The standard Box--Cox transformation is: \[ Y_i^{(\lambda)} = \begin{cases} \dfrac{Y_i^{\lambda} - 1}{\lambda}, & \lambda \neq 0,\\[8pt] \log(Y_i), & \lambda = 0. \end{cases} \]

The inverse transformation is: \[ Y_i = \begin{cases} \exp\!\left(\dfrac{\log(1+\lambda Y_i^{(\lambda)})}{\lambda}\right), & \lambda \neq 0,\\[10pt] \exp\!\left(Y_i^{(\lambda)}\right), & \lambda = 0. \end{cases} \] For a transformation \(Z = g(Y)\), the density of \(Z\) is given by the change-of-variable formula: \[ f_Z(z) = f_Y\!\left(g^{-1}(z)\right) \left| \frac{d g^{-1}(z)}{dz} \right|. \]

For the Box--Cox transformation: \[ \frac{dz}{dy} = y^{\lambda - 1}, \] and therefore the Jacobian determinant for \(n\) observations is: \[ J(\lambda) = \prod_{i=1}^n y_i^{\lambda - 1}. \] Assuming independent, normally distributed residuals after transformation, the log-likelihood of the linear model becomes: \[ \log \mathcal{L} = -\frac{n}{2}\log(2\pi) - n\log\sigma -\frac{1}{2\sigma^2} \sum_{i=1}^{n} \left[ Y_i^{(\lambda)} - (\beta_0 + \beta X_i) \right]^2 + (\lambda - 1)\sum_{i=1}^{n} \log Y_i. \] Starting from the full log-likelihood of the Box--Cox transformation:

\[ \log \mathcal{L} = -\frac{n}{2}\log(2\pi) - n\log\sigma -\frac{1}{2\sigma^2}\sum_{i=1}^{n}\left[Y_i^{(\lambda)} - (\beta_0 + \beta X_i)\right]^2 + (\lambda - 1)\sum_{i=1}^{n}\log Y_i. \]

When optimizing over \(\lambda\), the first two terms are constants (independent of \(\lambda\)), so we can omit them when forming the profile log-likelihood.

■ PROVIDED RECORDS

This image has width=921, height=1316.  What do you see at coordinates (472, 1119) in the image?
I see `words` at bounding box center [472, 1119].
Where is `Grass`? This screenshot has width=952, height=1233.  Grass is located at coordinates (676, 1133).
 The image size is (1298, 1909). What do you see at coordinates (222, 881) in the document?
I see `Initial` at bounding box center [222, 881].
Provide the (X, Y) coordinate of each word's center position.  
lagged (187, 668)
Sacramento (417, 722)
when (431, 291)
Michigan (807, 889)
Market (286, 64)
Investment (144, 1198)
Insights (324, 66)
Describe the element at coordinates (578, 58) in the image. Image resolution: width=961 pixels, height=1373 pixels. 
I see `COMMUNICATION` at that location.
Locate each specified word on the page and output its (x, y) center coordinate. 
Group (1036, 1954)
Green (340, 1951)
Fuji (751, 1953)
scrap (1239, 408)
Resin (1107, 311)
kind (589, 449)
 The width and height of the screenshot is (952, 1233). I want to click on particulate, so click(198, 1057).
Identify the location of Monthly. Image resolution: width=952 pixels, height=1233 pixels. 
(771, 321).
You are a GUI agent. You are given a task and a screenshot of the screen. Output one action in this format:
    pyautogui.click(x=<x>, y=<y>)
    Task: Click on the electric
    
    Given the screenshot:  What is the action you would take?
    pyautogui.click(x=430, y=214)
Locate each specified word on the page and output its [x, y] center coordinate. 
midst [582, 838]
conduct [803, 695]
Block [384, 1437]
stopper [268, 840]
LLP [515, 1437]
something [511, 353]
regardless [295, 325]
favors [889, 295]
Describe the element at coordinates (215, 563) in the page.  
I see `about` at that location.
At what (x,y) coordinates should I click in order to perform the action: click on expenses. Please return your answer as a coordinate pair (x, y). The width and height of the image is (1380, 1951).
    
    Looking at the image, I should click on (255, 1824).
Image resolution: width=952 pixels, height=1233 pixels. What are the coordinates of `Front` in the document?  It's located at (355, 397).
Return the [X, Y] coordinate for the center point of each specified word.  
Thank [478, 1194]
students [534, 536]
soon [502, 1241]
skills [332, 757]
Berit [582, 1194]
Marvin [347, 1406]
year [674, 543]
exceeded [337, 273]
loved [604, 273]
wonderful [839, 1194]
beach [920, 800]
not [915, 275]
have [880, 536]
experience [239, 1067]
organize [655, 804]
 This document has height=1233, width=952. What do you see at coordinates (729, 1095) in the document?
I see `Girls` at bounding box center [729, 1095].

■ TO-DO LIST
1. According to the Box-Cox passage, why can the first two terms of the log-likelihood be dropped when optimizing over lambda?
2. Continue the Box-Cox passage from its final sentence.
The entries have nothing to do with the Box-Cox passage.

■ RESULTS FOR EACH TASK
1. They are constants that do not depend on lambda.

2.
Step 1. Replace \(\sigma^2\) by its MLE

For a fixed \(\lambda\), the MLE for \(\sigma^2\) (can be easily obtained using \(\frac{\partial \log \mathcal{L}}{\partial \sigma}=0\)) is

\[ \hat{\sigma}^2_\lambda = \frac{1}{n}\sum_{i=1}^n \left[Y_i^{(\lambda)} - (\hat{\beta}_0 + \hat{\beta} X_i)\right]^2. \]

Plugging this back into the likelihood and removing constants gives

\[ \mathcal{L}(\lambda) \propto -\frac{n}{2}\log\!\left( \sum_{i=1}^n \left[Y_i^{(\lambda)} - (\hat{\beta}_0 + \hat{\beta} X_i)\right]^2 \right) + (\lambda - 1)\sum_{i=1}^n \log Y_i. \]


Step 2. Express \(\sum \log Y_i\) using the geometric mean

Define the geometric mean of the responses as

\[ \dot{Y} = \exp\!\left(\frac{1}{n}\sum_{i=1}^n \log Y_i\right), \]

so that

\[ \sum_{i=1}^n \log Y_i = n \log \dot{Y}. \]

Then the second term becomes

\[ (\lambda - 1)\sum_{i=1}^n \log Y_i = n(\lambda - 1)\log \dot{Y}. \]


Step 3. Combine terms inside the log

We can factor this constant into the residual sum of squares by dividing by \(\dot{Y}^{2(\lambda - 1)}\), giving:

\[ \mathcal{L}(\lambda) \propto -\frac{n}{2}\log\!\left[ \frac{1}{\dot{Y}^{2(\lambda - 1)}} \sum_{i=1}^n \left(Y_i^{(\lambda)} - (\hat{\beta}_0 + \hat{\beta} X_i)\right)^2 \right]. \]

After rearranging, this can also be written as:

\[ \mathcal{L}(\lambda) \propto -\frac{n}{2}\log\!\left[ \sum_{i=1}^n \left(\frac{Y_i^{(\lambda)} - (\hat{\beta}_0 + \hat{\beta} X_i)}{\dot{Y}^\lambda}\right)^2 \right]. \]


Step 4. Interpretation

  • \(\dot{Y}\) is the geometric mean of the responses.
  • The scaling by \(\dot{Y}^\lambda\) makes the likelihood dimensionless, removing dependence on measurement units.
  • The proportionality symbol \(\propto\) indicates that constants (such as \(2\pi\)) are omitted because they do not affect the optimal \(\lambda\).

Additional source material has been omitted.